╭─ Material provided

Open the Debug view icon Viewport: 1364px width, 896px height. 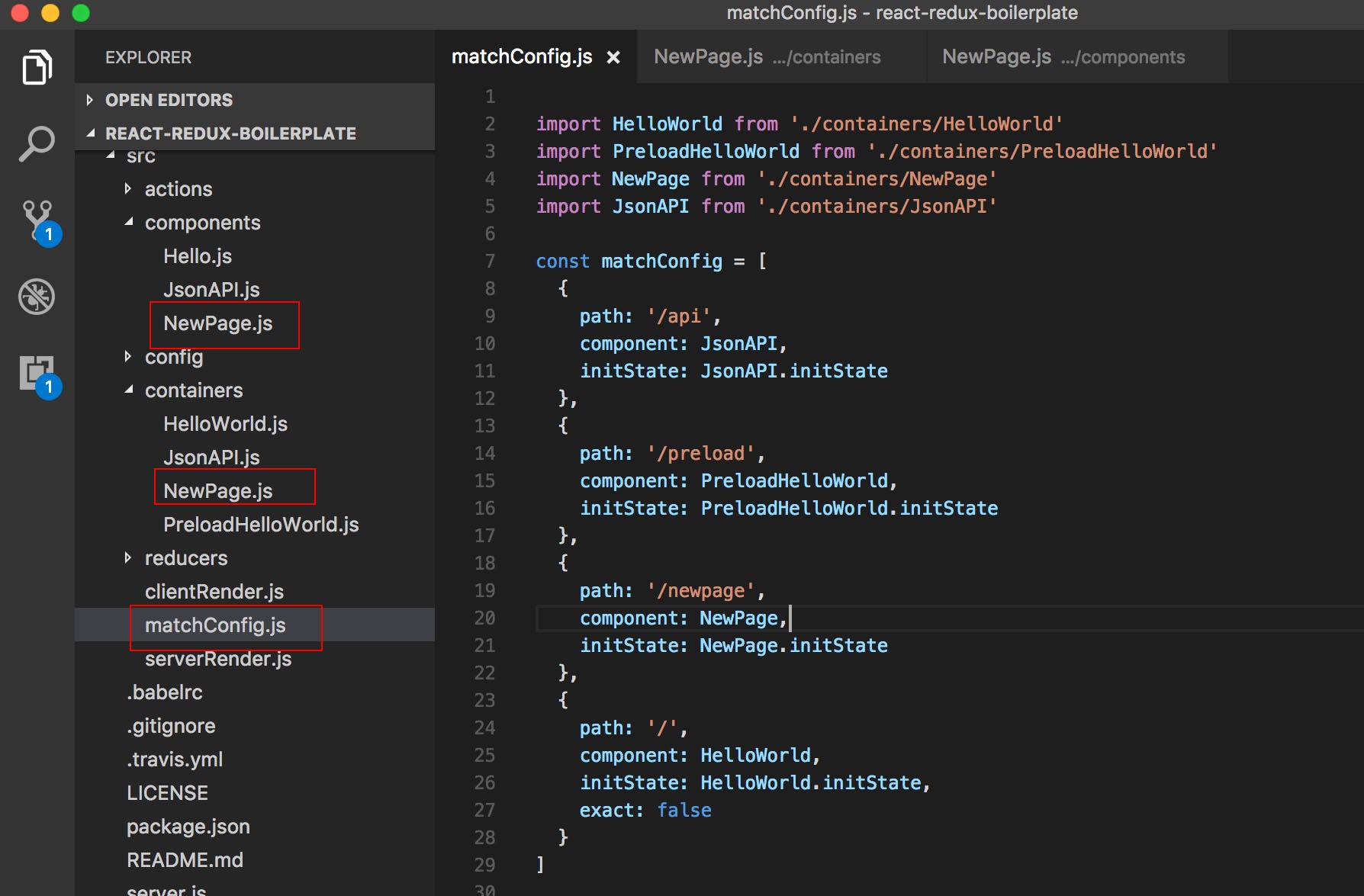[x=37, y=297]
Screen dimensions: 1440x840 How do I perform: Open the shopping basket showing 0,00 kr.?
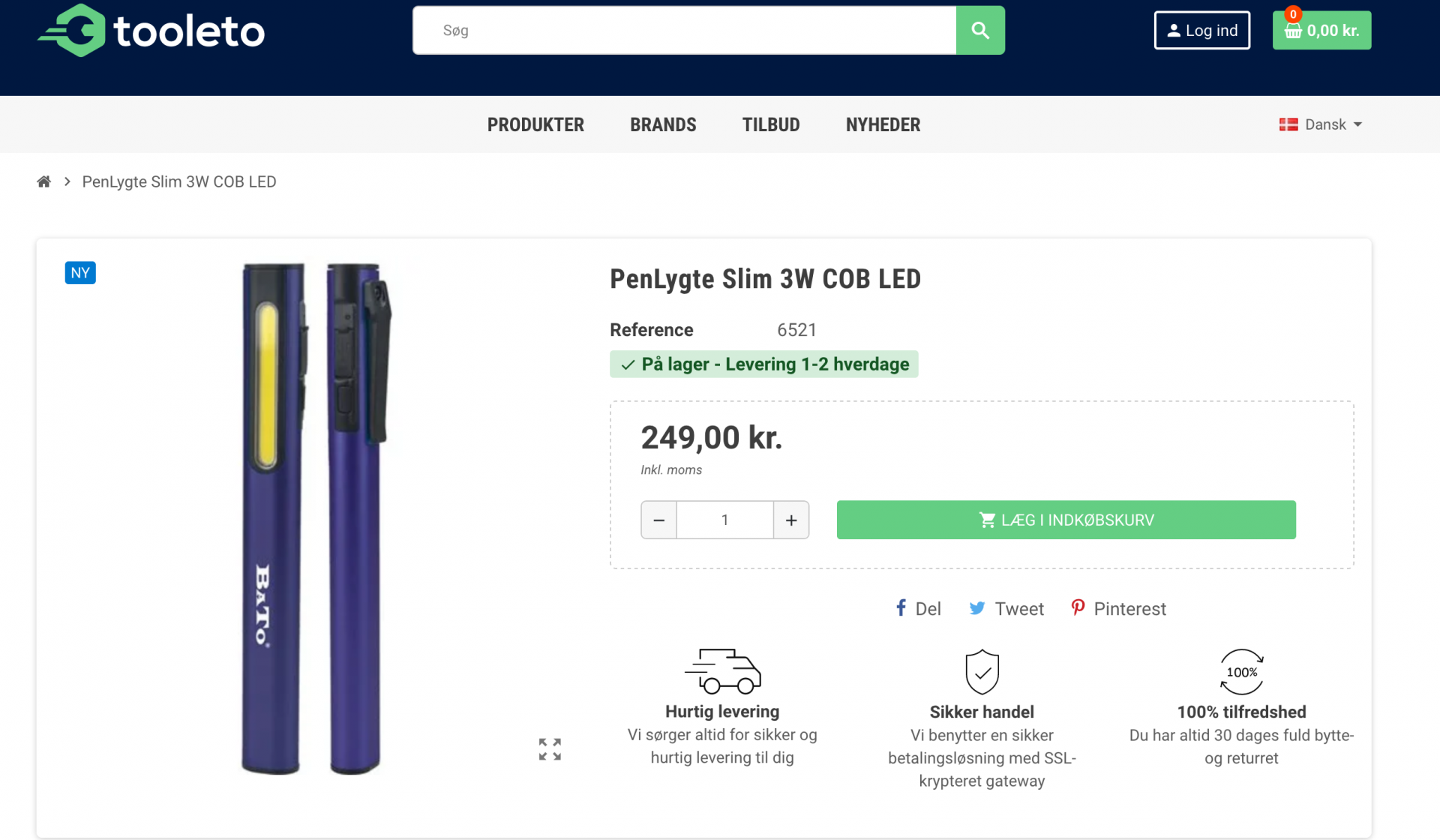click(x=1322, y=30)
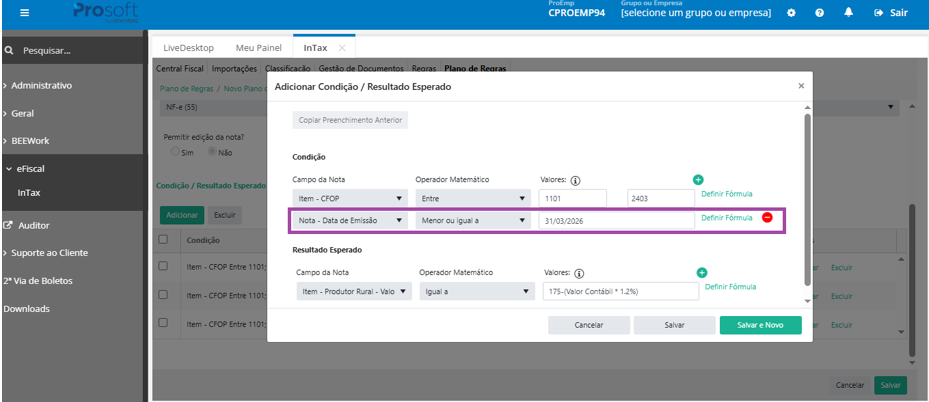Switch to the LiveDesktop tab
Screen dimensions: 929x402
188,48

╰─

* [Required work] Leaving the pictures aside, write out only the lines from the one containing "Screen dimensions: 1440x840" through the end of the material, exactly as they stand.

* [Exercise response]
Screen dimensions: 1440x840 How do I perform: Open the shopping basket showing 0,00 kr.?
click(x=1322, y=30)
Switch to the LiveDesktop tab
Screen dimensions: 929x402
188,48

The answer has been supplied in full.